WCP163

Letter (WCP163.163)

[1]

Parkstone, Dorset.

Feb[ruar]y 28h. 1899

My dear Will

We were very glad to get your last two letters (which came 3 days apart) as we thought you might be completely snowed up or frozen or starved like the poor people in New York! And you last letter telling of your poor horses death is also very sad. No doubt your cowboy friends could have told you that horses cannot live so high up in winter without special care, but they thought it better for you to learn by dear-bought experience which lasts longer. Your experience on snow-shoes must also have been instructive. I expect they were much too heavy & unnecessarily long. Is there no place lower down on your route back you can go to for the rest of the winter? Though when this reaches you it will be spring in all decent countries! We have no news here. "Ardmore" not yet settled as to when to be sold or price asked, & I suppose nothing will be done for another month. I am still slowly hunting up information about the Greenells’ & Wallaces. By the bye, did you take with you the old steel-headed seal (cannon-balls) or if not [2] do you know where it is? Also, Ma says you have one of the family rings with you. If so tell me exactly what is engraved on it, if anything. I told you I think about the big "Wallace Book" I have got. I have also found out that the old painting from which the portrait in your life of Wallace was taken, & which seems to me to be in all probability genuine, is in the possession of a clergyman in Dorsetshire, up beyond Dorchester. So I shall go there some time in the summer if he will show it me & let me have a photo of it, for the book.

I have got the list of Bulbs seeds &c. from Ruskin, and have sent them 18, 1/2D2 for seeds & a few bulbs, and half for a pair of braces— the famous "Ruskin suspenders"! I am sorry the books I sent you have not come. I sent all about a week apart, and I have no doubt they have all been annexed in some P.[ost] office on the way. Books and Mags. are too tempting, and they know that nothing will be done about them. It is evident they must not be sent without being registered. Two or 3 weeks back I think I sent you a bit of "Chronicle" [3] with my letter about White men in the Tropics. A week ago the Ed.[ition] of the New York "Independent" wrote to ask me to write an article for them on the same subject which he said was of great interest just now,— so I did, & I have asked him to send you a copy of the number it appears in.

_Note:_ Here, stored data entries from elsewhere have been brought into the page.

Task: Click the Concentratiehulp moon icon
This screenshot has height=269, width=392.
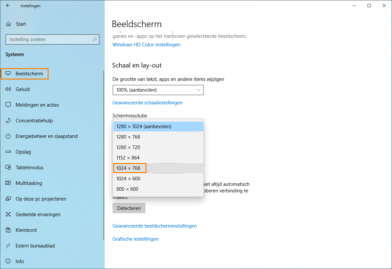Action: click(x=8, y=121)
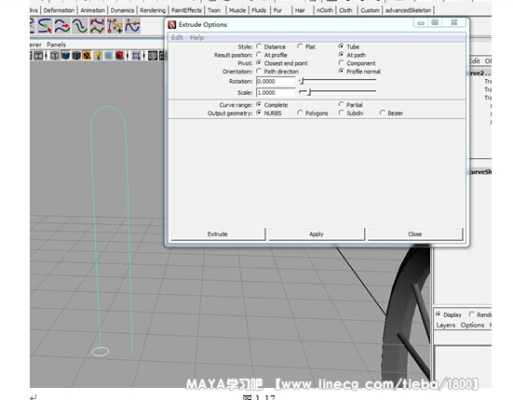Click the isolate select viewport icon
This screenshot has width=513, height=400.
pos(136,56)
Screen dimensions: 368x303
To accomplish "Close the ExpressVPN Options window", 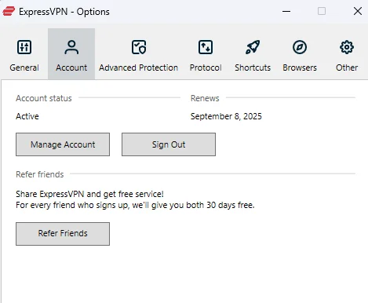I will [358, 11].
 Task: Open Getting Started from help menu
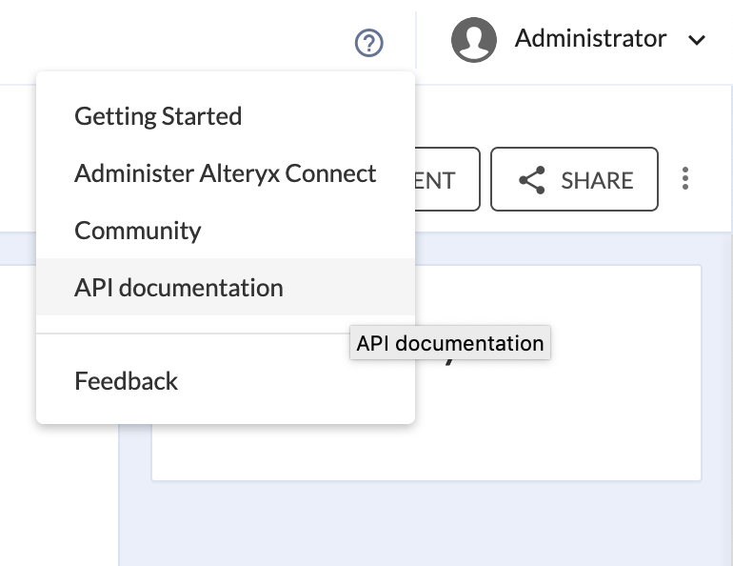tap(158, 116)

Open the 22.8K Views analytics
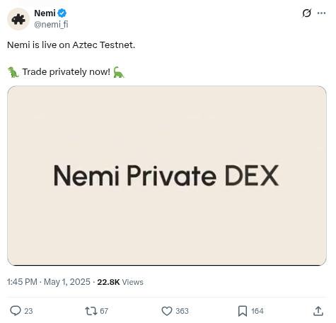click(x=120, y=282)
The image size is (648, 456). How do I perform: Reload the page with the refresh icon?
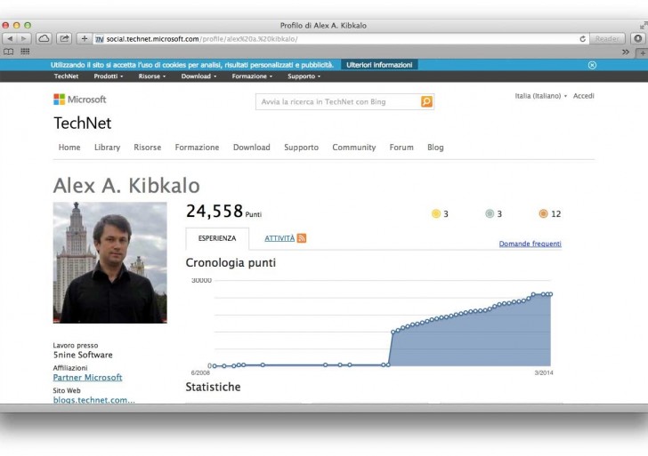point(582,39)
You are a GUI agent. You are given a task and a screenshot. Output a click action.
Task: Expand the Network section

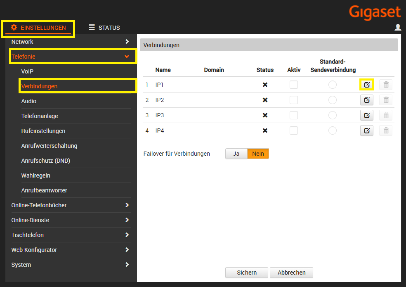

We are much pleased with your new idea of starting business in Bournemouth. It certainly looks promising & right to do well. It might be possible to get a workshop in some out-of-the-way place— up a yard for instance— quite cheap, & then arrange for a shop window or half of one to show a few things and receive orders, with telephone connection. This would save expense at first and if Mac lodged in the same house it would work well, while you could of course live here till you got a good business. You might start the electric clocks for the big hotels &c. finish up and patent my Argand candle lamp; patent here Mac’s "Coal-consumption automatic recorder" [4] & lots of other things. I still believe there is something in T.[homas] Sim’s2 idea of the geared-saddle bicycle which you could give a trial, &c. &c. &c. &c. &c.!

Did you notice that wonderfully clever story about the Japanese & the Englishman, by the Whatnot? about 2-3 weeks back in the Clarion1? I have been reading lately Craigs History of Ralahine2, for the first time— the cooperative farm in Ireland in 1831-33— and I was so struck by it that I am writing an article to make it known and enforce its teachings. Mr. Craig, then quite a young man, had a genius for organisation, and his experiment proved a lot of things about Socialism which are constantly denied or said to be "impossible". I think many of the socialists know nothing of this most instructive & successful experiment in spite of most unpromising conditions & universal antagonism at starting. In former letters I have said what I had to day about your getting on to California as soon as possible.

Your affectionate Pa | Alfred R. Wallace [signature]

P.S. Your box of tools came about 2 weeks back. It is in your room.3

The Clarion was a socialist weekly established by Robert Blatchford in 1890.
An Irish Commune: the history of Ralahine by Edward Thomas Craig (1804-1894).
This is written vertically at the left hand side of page 4.